Teraz naczelnicy zamiast pracować i podejmować odważne decyzje będą sprawdzać podwładnych, oceniać, liczyć punkty komu dodać komu odjąć itd, porażka. Przecież to wszystko będzie czasochłonne i nie wniesie żadnej wartości dodanej.
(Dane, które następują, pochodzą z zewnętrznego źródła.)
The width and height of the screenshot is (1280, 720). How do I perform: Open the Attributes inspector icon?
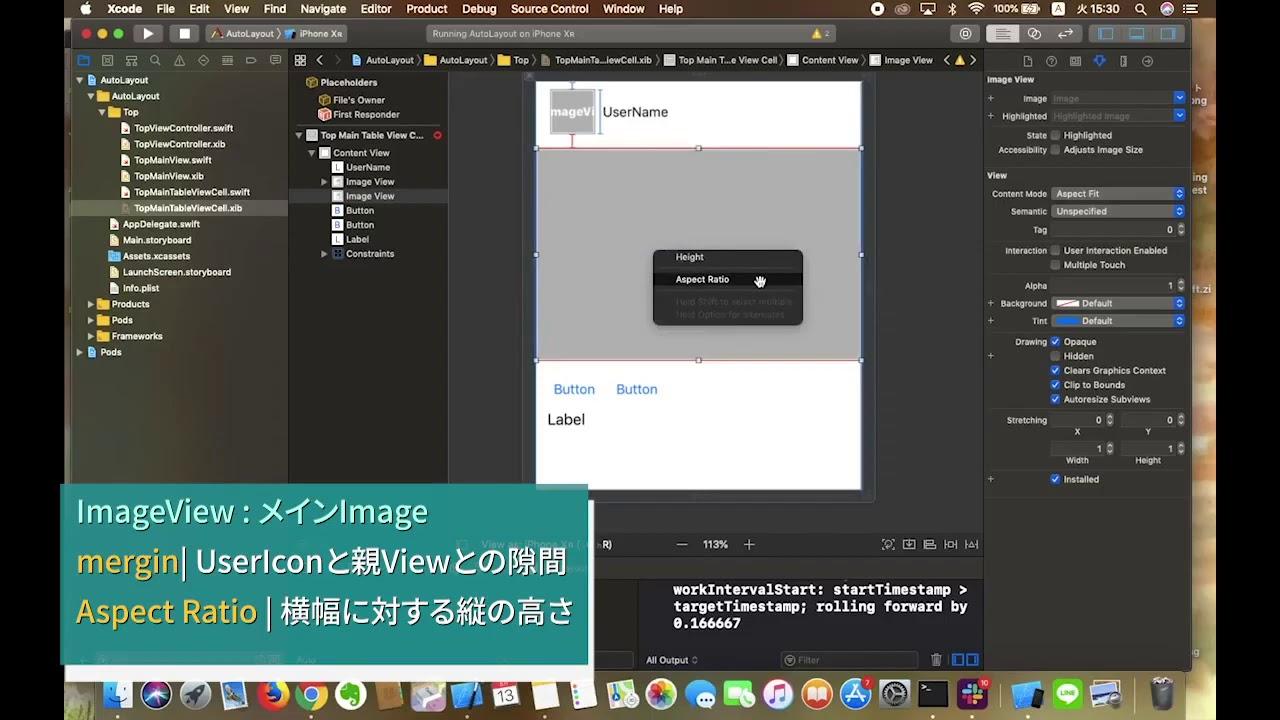[1099, 61]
Po paru miesiącach urzędasy stwierdzą że to nie ma sensu i albo zrezygnują z tego albo będzie to taka prowizorka nic nie wnosząca dla PETENTA. A może wystarczy wystawić w UM skrzynkę do której będzie mozna wrzucić krytyczne jak i pozytywane uwagi dotyczące pracy urzędników.
Chociaż wynika to z mojego poniższego wpisu dodam, że w tym systemie ocen pracownik będzię bezwiednie mógł być dyskryminowany ze względu na swoją płeć religię, orientację seksulną , narodowość itp., a nawet wiedzę która zagraża miernemu naczelnikowi.
Taki system ocen doprowadzi do całkowitego nepotyzmu i kolesiostwa na skalę spotykaną tylko w PiS, gdzie najpierw prezes wybrał swoich zastępców, ci wskazali szefów w terenie... potem ogłosili walkę z nepotyzmem by wywalić "obcych" i obstawić swoimi na zasadzie "mierny, bierny, ale wierny".
Przecież te wszystkie "kryteria oceny i ilość punktów" to subiektywna ocena pacownika przez naczelnika, który wskaże prezydentowi kogo się chce pozbyć by zastąpić go swoim/naszym. Jeśli już, to taka ocena powinna być transparentna dla ocenianego, a przed przesłaniem jej prezydentowi absolutnie powinna być przedstawiona na piśmie ocenianemu, by ten mógł się odnieść do poszczególnych punktów i całości.
To takie "ucho prezesa" prowadzące do "wyścigu szczurów", lizustwa, kablowania, dezintegracji i mogące służyć do tworzenia struktur całkowicie poddanych "prezesowi".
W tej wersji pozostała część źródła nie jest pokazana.